The other important scores that ought to be looked at are the percentile and the selection index score. The percentile lets you decide where you stand among the other test-takers. The score report will contain 2 different percentiles. One will be the Nationally Representative Sample percentile and the other will be a User percentile. The former one reflects on the percentile you would have received if all high school students in the nation had attempted the test and the latter shows your actual percentile with regard to the students who are in your grade who have actually taken the test. Therefore, one must focus on the User percentile than the Nationally Representative Sample.

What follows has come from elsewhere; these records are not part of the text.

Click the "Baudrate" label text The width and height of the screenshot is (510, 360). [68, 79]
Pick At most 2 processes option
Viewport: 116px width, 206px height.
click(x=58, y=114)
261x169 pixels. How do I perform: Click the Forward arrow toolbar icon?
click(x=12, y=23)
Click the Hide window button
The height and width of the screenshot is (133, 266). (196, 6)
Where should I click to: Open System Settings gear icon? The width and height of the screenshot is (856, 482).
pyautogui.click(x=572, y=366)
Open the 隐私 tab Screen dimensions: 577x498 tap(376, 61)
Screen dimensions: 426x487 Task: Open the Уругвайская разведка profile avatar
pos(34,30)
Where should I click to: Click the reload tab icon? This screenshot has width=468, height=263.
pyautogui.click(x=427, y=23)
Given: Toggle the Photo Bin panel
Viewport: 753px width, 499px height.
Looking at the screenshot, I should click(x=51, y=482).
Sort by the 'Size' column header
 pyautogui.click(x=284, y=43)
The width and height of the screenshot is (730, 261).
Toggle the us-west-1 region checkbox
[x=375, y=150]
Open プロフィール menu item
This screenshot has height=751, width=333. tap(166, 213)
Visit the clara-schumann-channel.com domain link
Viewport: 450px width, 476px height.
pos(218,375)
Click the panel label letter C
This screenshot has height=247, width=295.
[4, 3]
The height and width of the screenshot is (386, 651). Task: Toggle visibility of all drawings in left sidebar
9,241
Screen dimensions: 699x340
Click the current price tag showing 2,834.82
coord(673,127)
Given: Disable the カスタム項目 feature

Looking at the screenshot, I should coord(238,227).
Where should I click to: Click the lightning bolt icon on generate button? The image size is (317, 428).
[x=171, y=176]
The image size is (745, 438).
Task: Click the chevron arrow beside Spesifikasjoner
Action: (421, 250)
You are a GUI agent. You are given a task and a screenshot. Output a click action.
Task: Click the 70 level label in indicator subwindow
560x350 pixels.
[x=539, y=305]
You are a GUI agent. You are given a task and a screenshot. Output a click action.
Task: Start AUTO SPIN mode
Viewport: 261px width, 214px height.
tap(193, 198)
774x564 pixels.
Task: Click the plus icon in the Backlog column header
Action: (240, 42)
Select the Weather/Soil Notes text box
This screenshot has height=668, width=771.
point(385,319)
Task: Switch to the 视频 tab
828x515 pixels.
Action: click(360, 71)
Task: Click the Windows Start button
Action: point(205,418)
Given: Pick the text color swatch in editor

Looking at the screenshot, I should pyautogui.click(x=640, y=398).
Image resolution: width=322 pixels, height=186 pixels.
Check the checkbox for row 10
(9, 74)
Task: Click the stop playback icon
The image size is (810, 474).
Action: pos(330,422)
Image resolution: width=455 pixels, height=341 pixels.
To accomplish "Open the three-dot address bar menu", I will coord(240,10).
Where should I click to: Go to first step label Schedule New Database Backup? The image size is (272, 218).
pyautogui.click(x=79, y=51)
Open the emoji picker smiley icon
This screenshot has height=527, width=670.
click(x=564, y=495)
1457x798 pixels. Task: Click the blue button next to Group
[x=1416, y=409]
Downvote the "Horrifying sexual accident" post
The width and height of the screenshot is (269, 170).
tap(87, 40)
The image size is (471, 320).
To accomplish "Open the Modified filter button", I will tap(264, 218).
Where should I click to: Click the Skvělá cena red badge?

Above Average and Below Average PSAT Scores

Considering that the maximum score that can be obtained is 1520, there are certain numbers that indicate an above average and a below-average score. An overall score above 1210 with perhaps more than 620 in Mathematics and another 620 in Reading and Writing would be considered the best score achievable. But any score above 1070 in 1520 would certainly create room for competition considering how this score can be achieved only by the top 25% of all the test-takers.

This does not imply that a score immediately below 1070 is “bad”. Overall scores above 950 with an above 500 in either Mathematics or English is a good PSAT score. While anything below 950 with scores below 500 in both sections is considered a below-average score.

What if my PSAT score is bad? What next?

Having a below-average score in PSAT does hinder your growth into higher education a little. PSAT scores do NOT decide your entire future. PSAT is conducted for students from 8th grade until 10th grade and can be taken throughout these 3 times. This gives you ample time to retake the test.

PSAT is conducted in schools in order to create an idea as to how SAT should be attempted in the future. This is why the pattern of the exam and the syllabus for both these exams have been kept similar apart from sections that are too advanced for 10th-grade students. If you have scored below average or not as much as you hoped for in your final attempt, you can always choose not to display your results to colleges/ universities.

It is understood that PSAT can win you scholarships and can provide you with a better chance for admission to your desired college/ university. But ultimately having a good SAT score can procure you the same in the long run. So just carry the experience of attempting the exam forward and achieve a better score in SAT to fulfill your dreams.